## What to produce
Copy the entries word for word, starting at the beginning and stopping after the line that contains "The image size is (935, 583).".

*****

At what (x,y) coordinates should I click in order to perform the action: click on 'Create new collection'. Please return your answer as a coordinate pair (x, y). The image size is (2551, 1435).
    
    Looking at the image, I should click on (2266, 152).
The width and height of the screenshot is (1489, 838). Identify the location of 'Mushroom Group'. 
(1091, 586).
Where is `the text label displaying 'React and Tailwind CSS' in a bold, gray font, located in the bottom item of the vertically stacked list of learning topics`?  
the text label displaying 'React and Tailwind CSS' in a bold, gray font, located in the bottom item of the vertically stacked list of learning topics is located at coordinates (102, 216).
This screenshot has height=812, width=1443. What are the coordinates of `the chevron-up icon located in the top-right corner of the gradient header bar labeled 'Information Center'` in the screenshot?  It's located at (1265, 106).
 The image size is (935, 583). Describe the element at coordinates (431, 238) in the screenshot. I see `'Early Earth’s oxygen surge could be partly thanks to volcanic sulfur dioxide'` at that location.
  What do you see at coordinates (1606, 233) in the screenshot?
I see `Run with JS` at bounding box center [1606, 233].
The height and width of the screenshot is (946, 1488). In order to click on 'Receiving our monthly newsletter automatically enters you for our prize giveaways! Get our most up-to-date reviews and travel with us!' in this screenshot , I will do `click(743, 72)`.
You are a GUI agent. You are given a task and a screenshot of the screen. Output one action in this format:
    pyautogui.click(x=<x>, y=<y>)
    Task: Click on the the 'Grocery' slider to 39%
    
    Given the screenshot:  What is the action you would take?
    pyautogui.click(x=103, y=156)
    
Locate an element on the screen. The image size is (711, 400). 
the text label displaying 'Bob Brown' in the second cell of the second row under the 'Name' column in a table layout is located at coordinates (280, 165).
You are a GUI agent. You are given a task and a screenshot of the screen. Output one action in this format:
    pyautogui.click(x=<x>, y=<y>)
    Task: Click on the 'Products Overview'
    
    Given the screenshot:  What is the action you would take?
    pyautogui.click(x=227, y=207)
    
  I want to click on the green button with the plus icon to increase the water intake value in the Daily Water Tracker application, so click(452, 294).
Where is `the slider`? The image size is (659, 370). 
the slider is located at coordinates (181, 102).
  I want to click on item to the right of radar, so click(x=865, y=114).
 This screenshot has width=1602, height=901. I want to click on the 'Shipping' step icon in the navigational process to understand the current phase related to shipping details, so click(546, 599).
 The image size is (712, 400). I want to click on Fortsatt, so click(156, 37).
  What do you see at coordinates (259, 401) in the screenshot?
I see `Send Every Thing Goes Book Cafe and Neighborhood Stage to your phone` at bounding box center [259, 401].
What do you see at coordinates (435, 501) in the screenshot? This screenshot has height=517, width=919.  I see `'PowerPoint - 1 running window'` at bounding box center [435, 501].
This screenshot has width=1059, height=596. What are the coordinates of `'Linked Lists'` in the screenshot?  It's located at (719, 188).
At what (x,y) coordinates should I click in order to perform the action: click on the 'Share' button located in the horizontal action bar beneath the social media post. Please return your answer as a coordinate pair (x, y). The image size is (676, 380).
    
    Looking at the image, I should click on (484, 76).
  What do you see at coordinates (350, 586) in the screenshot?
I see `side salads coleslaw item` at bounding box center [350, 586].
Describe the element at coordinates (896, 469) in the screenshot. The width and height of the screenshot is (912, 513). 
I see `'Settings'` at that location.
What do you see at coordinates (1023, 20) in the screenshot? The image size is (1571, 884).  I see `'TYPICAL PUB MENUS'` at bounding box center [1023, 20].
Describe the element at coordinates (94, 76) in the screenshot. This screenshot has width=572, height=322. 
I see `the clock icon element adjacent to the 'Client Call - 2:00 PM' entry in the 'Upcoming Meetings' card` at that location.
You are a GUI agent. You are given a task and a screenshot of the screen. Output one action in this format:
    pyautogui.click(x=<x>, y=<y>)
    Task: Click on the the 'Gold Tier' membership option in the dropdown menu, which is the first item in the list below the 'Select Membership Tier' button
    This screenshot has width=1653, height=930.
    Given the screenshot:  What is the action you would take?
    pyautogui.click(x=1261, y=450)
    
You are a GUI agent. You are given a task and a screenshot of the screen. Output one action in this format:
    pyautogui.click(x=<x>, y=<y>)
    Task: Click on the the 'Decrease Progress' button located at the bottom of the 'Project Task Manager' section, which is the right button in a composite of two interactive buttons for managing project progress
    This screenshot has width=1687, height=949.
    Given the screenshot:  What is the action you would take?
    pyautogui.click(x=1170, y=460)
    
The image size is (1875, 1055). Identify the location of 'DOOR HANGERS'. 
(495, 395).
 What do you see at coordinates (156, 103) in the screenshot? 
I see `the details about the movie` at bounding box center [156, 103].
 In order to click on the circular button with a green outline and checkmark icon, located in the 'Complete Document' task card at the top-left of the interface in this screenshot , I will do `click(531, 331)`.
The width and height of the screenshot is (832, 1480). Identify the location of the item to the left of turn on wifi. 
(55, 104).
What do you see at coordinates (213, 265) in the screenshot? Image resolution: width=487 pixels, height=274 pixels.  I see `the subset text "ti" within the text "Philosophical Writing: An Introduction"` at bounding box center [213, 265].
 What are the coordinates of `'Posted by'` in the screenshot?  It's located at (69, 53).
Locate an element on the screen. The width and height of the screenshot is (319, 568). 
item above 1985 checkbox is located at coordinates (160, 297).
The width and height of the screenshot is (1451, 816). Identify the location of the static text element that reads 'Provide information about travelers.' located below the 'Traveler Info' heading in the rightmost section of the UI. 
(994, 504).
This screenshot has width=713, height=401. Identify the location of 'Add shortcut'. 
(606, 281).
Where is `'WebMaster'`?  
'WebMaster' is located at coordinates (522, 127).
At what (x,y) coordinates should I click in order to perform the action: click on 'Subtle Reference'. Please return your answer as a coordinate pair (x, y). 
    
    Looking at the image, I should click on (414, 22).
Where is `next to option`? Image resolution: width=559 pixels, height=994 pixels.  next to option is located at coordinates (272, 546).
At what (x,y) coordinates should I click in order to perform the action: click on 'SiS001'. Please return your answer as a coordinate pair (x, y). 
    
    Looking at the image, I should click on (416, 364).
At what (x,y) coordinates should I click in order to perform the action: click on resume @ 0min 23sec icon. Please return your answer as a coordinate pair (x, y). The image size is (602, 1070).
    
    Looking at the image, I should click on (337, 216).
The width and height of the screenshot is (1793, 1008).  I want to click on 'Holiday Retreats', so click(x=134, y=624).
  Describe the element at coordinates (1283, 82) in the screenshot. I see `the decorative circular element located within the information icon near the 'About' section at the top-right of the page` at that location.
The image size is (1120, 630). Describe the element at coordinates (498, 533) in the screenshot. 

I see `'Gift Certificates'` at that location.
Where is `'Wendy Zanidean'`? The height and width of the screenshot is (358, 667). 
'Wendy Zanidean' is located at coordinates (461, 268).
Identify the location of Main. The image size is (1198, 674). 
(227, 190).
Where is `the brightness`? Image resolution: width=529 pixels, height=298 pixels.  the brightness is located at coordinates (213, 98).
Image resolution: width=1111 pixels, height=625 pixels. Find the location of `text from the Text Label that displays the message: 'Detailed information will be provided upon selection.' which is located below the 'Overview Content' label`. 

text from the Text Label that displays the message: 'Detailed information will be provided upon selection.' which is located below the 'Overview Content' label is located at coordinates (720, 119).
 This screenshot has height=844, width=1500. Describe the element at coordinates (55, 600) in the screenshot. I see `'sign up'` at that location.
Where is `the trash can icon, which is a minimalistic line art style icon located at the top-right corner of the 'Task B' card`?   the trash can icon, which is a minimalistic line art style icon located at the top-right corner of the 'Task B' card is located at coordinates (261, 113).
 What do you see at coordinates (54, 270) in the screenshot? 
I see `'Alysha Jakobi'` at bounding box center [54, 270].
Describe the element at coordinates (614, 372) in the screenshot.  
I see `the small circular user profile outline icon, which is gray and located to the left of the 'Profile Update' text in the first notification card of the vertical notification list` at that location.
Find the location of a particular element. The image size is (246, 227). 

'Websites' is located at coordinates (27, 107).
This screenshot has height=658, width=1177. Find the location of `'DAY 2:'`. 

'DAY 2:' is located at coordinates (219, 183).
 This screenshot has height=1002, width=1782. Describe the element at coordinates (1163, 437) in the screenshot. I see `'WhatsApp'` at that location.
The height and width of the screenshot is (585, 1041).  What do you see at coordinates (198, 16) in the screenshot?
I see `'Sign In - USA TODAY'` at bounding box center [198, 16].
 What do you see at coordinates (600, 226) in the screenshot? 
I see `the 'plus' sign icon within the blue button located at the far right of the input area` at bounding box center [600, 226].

*****

## Exercise output
At what (x,y) coordinates should I click in order to perform the action: click on 'Create new collection'. Please return your answer as a coordinate pair (x, y). The image size is (2551, 1435).
    
    Looking at the image, I should click on (2266, 152).
The width and height of the screenshot is (1489, 838). Identify the location of 'Mushroom Group'. 
(1091, 586).
Where is `the text label displaying 'React and Tailwind CSS' in a bold, gray font, located in the bottom item of the vertically stacked list of learning topics`?  
the text label displaying 'React and Tailwind CSS' in a bold, gray font, located in the bottom item of the vertically stacked list of learning topics is located at coordinates (102, 216).
This screenshot has height=812, width=1443. What are the coordinates of `the chevron-up icon located in the top-right corner of the gradient header bar labeled 'Information Center'` in the screenshot?  It's located at (1265, 106).
 The image size is (935, 583). Describe the element at coordinates (431, 238) in the screenshot. I see `'Early Earth’s oxygen surge could be partly thanks to volcanic sulfur dioxide'` at that location.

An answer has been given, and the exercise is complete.